Liu Xiaobo: A Voice of Freedom

By JAMES A. DORN

The death of Liu Xiaobo from liver cancer on July 13, under guard at a hospital in Shenyang, marks the passing of a great defender of freedom—a man who was willing to speak truth to power. 
As the lead signatory to Charter 08, which called for the rule of law and constitutional government, Liu was sentenced to 11 years in prison for “inciting the subversion of state power.” 
Before his sentencing in 2009, Liu stood before the court and declared, “To block freedom of speech is to trample on human rights, to strangle humanity, and to suppress the truth.” 
With proper treatment and freedom, Liu would have lived on to voice his support for a free society.
While Liu’s advocacy of limited government, democracy, and a free market for ideas won him the Nobel Peace Prize in 2010, China’s leadership viewed him as a criminal and refused to allow him to travel to Oslo to receive the award. 
Instead, the prize was placed on an empty chair at the ceremony, a lasting symbol of Liu’s courage in the face of state suppression. 
Beijing also prevented liberal Mao Yushi, cofounder of the Unirule Institute, from attending the ceremony to honor Liu.
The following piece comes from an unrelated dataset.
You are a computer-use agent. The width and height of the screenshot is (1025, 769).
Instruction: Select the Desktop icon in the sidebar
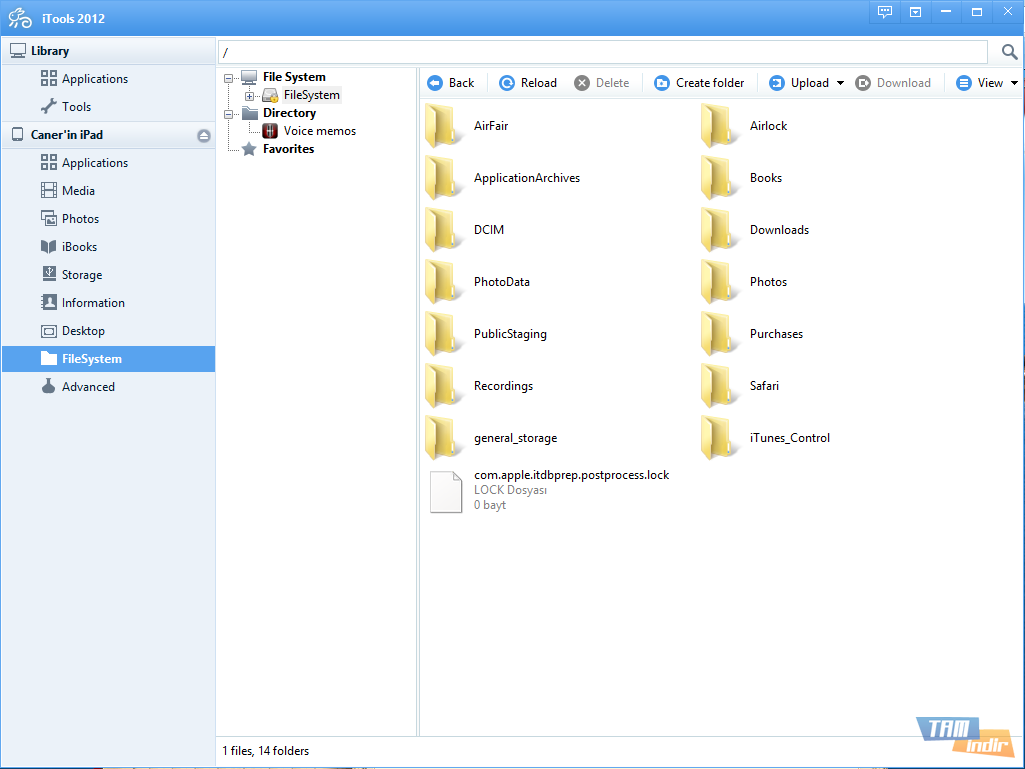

The mistreatment of Liu, and other human rights’ proponents, is a stark reminder that while the Middle Kingdom has made significant progress in liberalizing its economy, it has yet to liberate the minds of the Chinese people or its own political institutions.
The tension between freedom and state power threatens China’s future. 
As former premier Wen Jiabao warned in a speech in August 2010, “Without the safeguard of political reform, the fruits of economic reform would be lost.” 
Later, in an interview with CNN in October, he held that “freedom of speech is indispensable for any country.”
Article 33, Section 3, of the PRC’s Constitution holds that “the State respects and protects human rights.” Such language, added by the National People’s Congress in 2004, encouraged liberals to test the waters, only to find that the reality did not match the rhetoric.
The Chinese Communist Party pays lip service to a free market in ideas, noting: “There can never be an end to the need for the emancipation of individual thought” (China Daily, November 16, 2013). 
However, Party doctrine strictly regulates that market. 
Consequently, under “market socialism with Chinese characteristics,” there is bound to be an ever-present tension between the individual and the state.
In an interview with the Wall Street Journal (September 22, 2015), Xi Jinping argued that “freedom is the purpose of order, and order the guarantee of freedom.” 
The real meaning of that statement is that China’s ruling elite will not tolerate dissent: individuals will be free to communicate ideas, but only those consistent with the state’s current interpretation of “socialist principles.”
This socialist vision contrasts sharply with that of market liberalism, which holds that freedom is not the purpose of order; it is the essential means to an emergent or spontaneous order. 
In the terms of traditional Chinese Taoism, freedom is the source of order. 
Simply put, voluntary exchange based on the principle of freedom or nonintervention, which Lao Tzu called “wu wei,” expands the range of choices open to individuals.
Denying China’s 1.4 billion people a free market in ideas has led to one of the lowest rankings in the World Press Freedom Index, compiled by Reporters without Borders. 
In the 2016 report, China ranked 176 out of 180 countries, only a few notches above North Korea—and the situation appears to be getting worse. 
Under Xi Jinping’s consolidation of power in preparation for this year’s Party Congress, the websites of liberal think tanks, such as the Unirule Institute, have been shut down, and virtual private networks (VPNs) are being closed, preventing internet users from circumventing the Great Firewall.
Liu’s death is a tragic reminder that China is still an authoritarian regime whose leaders seek to hold onto power at the cost of the lives of those like Liu who seek only peace and harmony through limiting the power of government and safeguarding individual rights.